Im ersten Kapitel verdeutlicht der Autor den Unterschied zwischen lexikalischem Wissen und einem tiefgehenden Wissen um Zusammenhänge. Wenn es um Sinn, Bedeutung oder Zusammenhänge geht, so seine Erkenntnis, wird lexikalisches Wissen nicht weiterhelfen. Ist im Zeitalter einfacher Internetabfragen tiefgehendes Wissen noch erforderlich, um gesellschaftliche Anerkennung und wirtschaftlichen Erfolg verbuchen zu können?
Was hartnäckig Bildung genannt wird, orientiert sich an knallharten Wirtschaftsfaktoren, die jene Standards definieren, die der „Gebildete“ erreichen soll.

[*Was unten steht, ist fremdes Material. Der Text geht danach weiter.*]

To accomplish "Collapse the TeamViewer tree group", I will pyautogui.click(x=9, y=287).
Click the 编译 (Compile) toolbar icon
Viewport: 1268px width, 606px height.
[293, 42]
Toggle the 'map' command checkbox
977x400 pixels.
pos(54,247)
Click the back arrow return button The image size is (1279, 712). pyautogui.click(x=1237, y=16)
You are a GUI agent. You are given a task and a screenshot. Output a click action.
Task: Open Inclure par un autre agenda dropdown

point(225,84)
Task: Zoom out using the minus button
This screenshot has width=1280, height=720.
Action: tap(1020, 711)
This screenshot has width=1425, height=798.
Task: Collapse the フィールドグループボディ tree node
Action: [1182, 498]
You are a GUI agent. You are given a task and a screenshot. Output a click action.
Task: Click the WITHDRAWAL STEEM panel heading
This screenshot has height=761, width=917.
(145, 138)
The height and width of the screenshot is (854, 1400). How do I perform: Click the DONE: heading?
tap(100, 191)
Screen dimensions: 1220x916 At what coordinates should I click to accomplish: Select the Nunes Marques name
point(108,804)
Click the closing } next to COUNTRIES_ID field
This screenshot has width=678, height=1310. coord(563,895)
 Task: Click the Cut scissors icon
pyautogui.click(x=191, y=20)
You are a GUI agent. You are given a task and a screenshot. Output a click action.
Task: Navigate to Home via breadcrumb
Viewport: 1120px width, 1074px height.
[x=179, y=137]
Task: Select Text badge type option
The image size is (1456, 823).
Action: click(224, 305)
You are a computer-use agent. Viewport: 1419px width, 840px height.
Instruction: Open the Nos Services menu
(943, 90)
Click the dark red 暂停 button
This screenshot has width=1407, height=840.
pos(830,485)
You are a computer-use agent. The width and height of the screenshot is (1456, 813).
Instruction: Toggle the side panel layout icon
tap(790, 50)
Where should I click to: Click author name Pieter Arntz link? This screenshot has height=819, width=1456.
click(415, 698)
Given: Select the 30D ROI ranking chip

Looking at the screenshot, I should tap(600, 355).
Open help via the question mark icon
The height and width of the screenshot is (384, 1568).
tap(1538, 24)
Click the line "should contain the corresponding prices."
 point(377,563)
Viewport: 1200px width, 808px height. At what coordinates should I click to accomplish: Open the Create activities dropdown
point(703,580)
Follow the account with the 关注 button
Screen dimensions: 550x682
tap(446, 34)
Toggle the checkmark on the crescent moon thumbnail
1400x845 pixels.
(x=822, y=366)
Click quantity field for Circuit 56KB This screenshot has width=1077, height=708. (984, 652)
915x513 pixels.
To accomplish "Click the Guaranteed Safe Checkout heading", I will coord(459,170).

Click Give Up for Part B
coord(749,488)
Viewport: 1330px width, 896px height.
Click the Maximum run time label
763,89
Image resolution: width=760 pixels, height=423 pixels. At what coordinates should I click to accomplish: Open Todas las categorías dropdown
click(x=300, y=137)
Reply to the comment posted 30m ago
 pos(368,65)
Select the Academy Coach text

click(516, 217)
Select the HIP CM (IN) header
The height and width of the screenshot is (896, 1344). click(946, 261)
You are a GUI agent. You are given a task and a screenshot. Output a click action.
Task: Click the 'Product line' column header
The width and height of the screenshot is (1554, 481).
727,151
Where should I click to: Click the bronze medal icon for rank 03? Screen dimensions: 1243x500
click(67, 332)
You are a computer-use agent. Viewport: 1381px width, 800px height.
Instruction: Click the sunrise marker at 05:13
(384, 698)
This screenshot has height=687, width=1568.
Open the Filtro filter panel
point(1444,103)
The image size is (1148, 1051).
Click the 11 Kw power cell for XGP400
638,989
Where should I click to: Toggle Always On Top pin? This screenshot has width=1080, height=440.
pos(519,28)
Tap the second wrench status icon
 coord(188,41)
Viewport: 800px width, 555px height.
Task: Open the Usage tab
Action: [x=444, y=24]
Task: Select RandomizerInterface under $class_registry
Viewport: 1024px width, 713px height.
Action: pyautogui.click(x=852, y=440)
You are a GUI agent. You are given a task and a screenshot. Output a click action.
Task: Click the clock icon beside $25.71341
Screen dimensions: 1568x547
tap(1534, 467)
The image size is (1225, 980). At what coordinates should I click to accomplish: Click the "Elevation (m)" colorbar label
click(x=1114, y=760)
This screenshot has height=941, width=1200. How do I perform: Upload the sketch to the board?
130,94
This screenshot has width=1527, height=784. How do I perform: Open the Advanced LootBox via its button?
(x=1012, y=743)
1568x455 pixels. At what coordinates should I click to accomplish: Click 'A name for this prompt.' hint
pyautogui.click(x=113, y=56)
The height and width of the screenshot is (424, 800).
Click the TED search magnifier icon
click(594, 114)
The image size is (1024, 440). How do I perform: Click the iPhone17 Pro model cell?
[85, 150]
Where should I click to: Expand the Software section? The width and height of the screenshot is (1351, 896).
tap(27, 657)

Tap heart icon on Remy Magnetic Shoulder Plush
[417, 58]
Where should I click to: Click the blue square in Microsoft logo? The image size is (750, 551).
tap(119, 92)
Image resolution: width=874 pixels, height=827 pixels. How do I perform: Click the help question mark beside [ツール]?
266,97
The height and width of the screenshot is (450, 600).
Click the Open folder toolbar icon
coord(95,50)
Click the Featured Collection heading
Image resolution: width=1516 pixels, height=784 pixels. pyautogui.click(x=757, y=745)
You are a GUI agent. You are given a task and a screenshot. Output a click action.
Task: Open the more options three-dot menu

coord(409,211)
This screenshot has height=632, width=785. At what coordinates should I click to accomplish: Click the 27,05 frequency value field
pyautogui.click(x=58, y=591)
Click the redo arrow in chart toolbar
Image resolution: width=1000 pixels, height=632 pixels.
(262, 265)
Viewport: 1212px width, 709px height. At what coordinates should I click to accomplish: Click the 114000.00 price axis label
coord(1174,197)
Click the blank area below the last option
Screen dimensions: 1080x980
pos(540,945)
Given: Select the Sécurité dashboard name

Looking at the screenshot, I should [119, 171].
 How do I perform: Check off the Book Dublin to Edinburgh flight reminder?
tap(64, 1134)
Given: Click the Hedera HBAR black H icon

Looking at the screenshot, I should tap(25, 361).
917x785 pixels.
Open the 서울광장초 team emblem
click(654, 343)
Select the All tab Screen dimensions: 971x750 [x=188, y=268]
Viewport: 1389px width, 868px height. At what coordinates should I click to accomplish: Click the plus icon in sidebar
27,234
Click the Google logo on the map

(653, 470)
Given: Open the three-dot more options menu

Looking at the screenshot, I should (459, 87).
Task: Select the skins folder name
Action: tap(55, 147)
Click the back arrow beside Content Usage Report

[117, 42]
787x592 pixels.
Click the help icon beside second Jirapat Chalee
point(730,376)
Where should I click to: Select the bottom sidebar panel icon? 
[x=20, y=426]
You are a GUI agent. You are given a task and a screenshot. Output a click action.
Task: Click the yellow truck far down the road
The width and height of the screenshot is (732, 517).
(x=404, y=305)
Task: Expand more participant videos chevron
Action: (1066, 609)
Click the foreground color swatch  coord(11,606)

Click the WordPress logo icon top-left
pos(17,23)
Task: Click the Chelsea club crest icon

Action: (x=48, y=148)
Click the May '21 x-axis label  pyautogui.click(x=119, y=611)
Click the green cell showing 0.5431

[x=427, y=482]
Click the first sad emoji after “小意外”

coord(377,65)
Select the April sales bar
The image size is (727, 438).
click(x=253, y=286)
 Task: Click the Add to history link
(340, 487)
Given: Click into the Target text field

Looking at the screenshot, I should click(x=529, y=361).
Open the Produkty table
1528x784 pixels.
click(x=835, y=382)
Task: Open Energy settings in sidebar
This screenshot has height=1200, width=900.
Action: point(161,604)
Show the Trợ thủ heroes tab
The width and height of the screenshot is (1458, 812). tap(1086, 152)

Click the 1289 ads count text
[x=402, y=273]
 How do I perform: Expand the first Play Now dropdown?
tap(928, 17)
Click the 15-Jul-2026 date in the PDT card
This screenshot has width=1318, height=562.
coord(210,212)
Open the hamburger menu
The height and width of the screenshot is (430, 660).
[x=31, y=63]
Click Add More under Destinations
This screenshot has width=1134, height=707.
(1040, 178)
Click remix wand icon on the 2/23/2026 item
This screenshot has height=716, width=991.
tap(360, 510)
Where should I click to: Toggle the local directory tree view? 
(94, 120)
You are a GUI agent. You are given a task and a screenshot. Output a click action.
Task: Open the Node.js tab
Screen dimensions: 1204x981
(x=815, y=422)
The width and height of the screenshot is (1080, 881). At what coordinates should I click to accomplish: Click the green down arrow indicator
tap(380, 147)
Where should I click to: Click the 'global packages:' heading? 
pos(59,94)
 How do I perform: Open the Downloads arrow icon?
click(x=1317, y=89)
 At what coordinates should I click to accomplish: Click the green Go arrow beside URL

Unter dieser Prämisse erscheinen Allgemein- und Persönlichkeitsbildung verzichtbar. In einer sich rasch wandelnden Welt scheint der Verzicht auf verbindliche geistige Traditionen zu einer Tugend geworden zu sein.
Die Konkurrenz zwischen Bildungseinrichtungen spielte sich bislang zwischen unterschiedlichen Weltdeutungen, Methoden und Modellen ab und zwar als Konkurrenz um Zugänge zur Wahrheit. Im Gegensatz dazu führt das betriebswirtschaftliche Ranglistendenken zu einer Gleichschaltung der Strukturen und letztlich der Kulturen.
Das Wissensmanagement agiert wie ein Betrieb und der Wissensmanager versucht, unabhängig von Wahrheits- und Geltungsfragen, herauszufinden, welche Art von Wissen sein Unternehmen zur Lösung seiner Probleme benötigt. Dass Universitäten, die über eine tausendjährige Erfahrung im Umgang mit Wissen verfügen, sich in ihrer Umstrukturierung an solchen Unternehmensideologien orientieren, hält der Autor für Dummheit.
Es ist Liessmann gelungen, gezielt zu provozieren. Das Buch enthält zahlreiche Thesen gegen den allgemeinen Trend, es liefert aber keine Antworten. Ich vermisse konstruktive Antworten auf die Zukunftsfragen der Bildungssysteme.